There is no atomic mechanism to offline and remove an entire
multi-block DAX kmem device. This is presently done in two steps:
1. offline all
2. remove all).
This creates a race condition where another entity operates directly
on the memory blocks and can cause hot-unplug to fail / unbind to
deadlock.
Add a new 'state' sysfs attribute that enables an atomic whole-device
hotplug operation across its entire memory region.
daxX.Y/state mirrors the per-block memoryX/state ABI:
- [offline, online, online_kernel, online_movable]

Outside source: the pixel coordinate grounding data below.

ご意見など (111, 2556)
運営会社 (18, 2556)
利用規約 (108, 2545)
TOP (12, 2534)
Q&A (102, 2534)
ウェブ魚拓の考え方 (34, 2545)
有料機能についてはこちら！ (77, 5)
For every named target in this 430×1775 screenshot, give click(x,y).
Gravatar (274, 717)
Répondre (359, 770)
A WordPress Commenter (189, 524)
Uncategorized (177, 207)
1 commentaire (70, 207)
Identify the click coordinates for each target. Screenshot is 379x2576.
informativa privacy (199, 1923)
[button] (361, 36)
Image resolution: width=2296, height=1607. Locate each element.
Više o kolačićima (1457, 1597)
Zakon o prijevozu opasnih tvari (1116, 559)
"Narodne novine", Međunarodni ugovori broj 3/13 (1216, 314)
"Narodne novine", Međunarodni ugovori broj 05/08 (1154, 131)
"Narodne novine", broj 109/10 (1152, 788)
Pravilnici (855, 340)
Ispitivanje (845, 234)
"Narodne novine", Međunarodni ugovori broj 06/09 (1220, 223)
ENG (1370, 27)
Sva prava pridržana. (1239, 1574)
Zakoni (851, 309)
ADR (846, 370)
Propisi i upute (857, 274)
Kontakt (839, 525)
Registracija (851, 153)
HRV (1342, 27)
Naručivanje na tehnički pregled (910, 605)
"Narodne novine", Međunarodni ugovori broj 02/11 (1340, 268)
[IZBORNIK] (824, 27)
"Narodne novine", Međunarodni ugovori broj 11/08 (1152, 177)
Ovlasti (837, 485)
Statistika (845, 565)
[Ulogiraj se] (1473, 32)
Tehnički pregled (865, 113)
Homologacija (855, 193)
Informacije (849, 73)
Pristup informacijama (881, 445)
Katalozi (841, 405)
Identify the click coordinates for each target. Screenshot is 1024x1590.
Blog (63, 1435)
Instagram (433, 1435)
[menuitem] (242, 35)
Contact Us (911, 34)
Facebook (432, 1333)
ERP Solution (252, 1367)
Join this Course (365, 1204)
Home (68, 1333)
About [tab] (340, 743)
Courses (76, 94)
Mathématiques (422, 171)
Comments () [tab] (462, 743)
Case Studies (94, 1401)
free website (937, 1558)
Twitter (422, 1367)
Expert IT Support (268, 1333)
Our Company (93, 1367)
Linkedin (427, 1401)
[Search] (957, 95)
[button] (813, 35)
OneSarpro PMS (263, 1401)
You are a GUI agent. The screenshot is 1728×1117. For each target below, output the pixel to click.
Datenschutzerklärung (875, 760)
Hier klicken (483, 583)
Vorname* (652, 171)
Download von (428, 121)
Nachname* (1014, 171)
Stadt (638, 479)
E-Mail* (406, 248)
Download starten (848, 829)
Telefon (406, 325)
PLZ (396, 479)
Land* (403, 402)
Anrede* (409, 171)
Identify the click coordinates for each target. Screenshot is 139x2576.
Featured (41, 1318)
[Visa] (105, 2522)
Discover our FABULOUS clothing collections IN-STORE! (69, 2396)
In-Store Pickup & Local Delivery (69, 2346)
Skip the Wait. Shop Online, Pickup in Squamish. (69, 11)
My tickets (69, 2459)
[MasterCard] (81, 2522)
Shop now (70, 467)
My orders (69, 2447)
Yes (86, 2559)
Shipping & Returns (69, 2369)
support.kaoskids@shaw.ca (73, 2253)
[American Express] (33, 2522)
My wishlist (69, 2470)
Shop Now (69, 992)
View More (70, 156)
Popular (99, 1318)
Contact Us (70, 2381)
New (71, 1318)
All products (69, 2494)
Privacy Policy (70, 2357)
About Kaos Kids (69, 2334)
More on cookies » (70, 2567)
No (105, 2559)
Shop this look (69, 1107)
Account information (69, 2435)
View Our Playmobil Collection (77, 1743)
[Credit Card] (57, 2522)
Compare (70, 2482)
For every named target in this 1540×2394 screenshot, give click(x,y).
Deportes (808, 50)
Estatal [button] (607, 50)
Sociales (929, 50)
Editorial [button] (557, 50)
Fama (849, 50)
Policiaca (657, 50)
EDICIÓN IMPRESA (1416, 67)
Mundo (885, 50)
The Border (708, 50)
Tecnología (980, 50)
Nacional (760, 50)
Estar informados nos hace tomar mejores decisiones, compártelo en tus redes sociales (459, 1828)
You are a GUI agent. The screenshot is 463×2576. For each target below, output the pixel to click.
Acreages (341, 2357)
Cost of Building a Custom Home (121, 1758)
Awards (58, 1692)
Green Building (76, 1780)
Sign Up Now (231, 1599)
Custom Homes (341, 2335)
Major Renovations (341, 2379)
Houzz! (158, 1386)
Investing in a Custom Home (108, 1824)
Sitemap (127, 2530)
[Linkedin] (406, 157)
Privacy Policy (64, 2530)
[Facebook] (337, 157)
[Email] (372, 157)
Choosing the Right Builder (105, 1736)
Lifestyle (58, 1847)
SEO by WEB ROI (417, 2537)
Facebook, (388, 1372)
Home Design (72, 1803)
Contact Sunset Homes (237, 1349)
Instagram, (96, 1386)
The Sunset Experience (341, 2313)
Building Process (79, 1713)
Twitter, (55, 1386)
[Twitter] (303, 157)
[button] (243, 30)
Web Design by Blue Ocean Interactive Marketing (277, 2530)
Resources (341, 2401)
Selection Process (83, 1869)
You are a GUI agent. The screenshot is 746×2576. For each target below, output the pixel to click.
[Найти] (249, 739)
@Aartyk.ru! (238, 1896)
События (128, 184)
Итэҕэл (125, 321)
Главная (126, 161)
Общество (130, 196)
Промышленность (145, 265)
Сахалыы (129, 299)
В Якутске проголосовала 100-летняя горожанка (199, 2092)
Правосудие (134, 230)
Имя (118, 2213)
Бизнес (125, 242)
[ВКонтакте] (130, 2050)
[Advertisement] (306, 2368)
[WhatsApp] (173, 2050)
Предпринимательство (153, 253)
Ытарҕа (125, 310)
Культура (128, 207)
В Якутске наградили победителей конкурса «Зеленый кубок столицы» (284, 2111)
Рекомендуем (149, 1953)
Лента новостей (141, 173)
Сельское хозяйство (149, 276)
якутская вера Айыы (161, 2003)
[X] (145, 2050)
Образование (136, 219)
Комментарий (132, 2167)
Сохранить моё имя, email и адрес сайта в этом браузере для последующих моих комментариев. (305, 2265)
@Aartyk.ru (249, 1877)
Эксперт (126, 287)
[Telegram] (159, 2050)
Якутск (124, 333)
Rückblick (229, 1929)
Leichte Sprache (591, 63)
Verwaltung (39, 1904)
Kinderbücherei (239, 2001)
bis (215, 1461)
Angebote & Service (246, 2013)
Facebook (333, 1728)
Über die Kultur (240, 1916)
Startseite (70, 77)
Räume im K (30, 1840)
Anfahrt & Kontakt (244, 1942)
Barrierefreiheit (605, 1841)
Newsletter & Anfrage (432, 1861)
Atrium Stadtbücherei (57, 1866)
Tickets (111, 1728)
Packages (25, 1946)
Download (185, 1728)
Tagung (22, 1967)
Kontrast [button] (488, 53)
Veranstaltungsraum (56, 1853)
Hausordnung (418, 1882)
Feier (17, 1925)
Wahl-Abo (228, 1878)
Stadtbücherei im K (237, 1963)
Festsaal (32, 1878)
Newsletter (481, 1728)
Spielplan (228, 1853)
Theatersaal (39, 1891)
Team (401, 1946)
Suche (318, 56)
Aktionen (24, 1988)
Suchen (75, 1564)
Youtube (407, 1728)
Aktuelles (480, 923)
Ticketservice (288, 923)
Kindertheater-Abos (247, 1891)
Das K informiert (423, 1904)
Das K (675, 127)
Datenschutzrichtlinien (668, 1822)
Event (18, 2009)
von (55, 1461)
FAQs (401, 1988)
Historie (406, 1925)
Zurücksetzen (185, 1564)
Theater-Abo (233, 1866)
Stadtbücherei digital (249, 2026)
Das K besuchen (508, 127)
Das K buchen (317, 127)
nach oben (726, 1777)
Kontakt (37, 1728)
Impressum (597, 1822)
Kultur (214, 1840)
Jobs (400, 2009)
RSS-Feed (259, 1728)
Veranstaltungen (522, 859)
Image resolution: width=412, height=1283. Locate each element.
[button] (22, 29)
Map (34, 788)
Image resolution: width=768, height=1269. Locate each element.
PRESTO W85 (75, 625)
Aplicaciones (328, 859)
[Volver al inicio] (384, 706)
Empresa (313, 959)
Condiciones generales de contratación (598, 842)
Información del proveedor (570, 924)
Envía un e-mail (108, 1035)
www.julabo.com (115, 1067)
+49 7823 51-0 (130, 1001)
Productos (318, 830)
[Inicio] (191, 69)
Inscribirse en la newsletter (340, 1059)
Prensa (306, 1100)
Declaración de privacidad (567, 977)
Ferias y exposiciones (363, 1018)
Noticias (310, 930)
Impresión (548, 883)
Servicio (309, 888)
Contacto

- "unplugged" - is added specifically for dax0.0/state
The valid writable states include:
- "unplugged": memory blocks are not present
- "online": memory is online, zone chosen by the kernel
- "online_kernel": memory is online in ZONE_NORMAL
- "online_movable": memory is online in ZONE_MOVABLE
Valid transitions:
- unplugged -> online[_kernel|_movable]
- online[_kernel|_movable] -> unplugged
- offline -> unplugged
A device can only be onlined from "unplugged", so it must be returned
there before being onlined into a different state.
For backwards compatibility the memory blocks are always created at
probe - existing tools expect them to be present after kmem binds.
"offline" is therefore a reportable state but is not writable: it only
arises from the legacy auto_online_blocks=offline policy. Onlining
such a device through this attribute requires unplugging it first in
an effort to get drivers creating DAX devices to set a default.
Unplug is atomic across the whole device: dax_kmem_do_hotremove()
collects every added range and offlines/removes them in one operation.
Either the operation succeeds or is entirely rolled back.
Unbind Note:
We used to call remove_memory() during unbind, which would fire a
BUG() if any of the memory blocks were online at that time. We lift
this into a WARN in the cleanup routine and don't attempt hotremove
if ->state is not DAX_KMEM_UNPLUGGED or MMOP_OFFLINE.
An offline dax device memory is removed on unbind as before.
If online at unbind, the resources are leaked (as before), but now
we prevent deadlock if a memory region is impossible to hotremove.
Suggested-by: Hannes Reinecke <[email protected]>
Suggested-by: David Hildenbrand <[email protected]>
Signed-off-by: Gregory Price <[email protected]>
---
Documentation/ABI/testing/sysfs-bus-dax | 26 +++
drivers/base/memory.c | 9 +
drivers/dax/kmem.c | 224 ++++++++++++++++++++----
include/linux/memory_hotplug.h | 1 +
4 files changed, 224 insertions(+), 36 deletions(-)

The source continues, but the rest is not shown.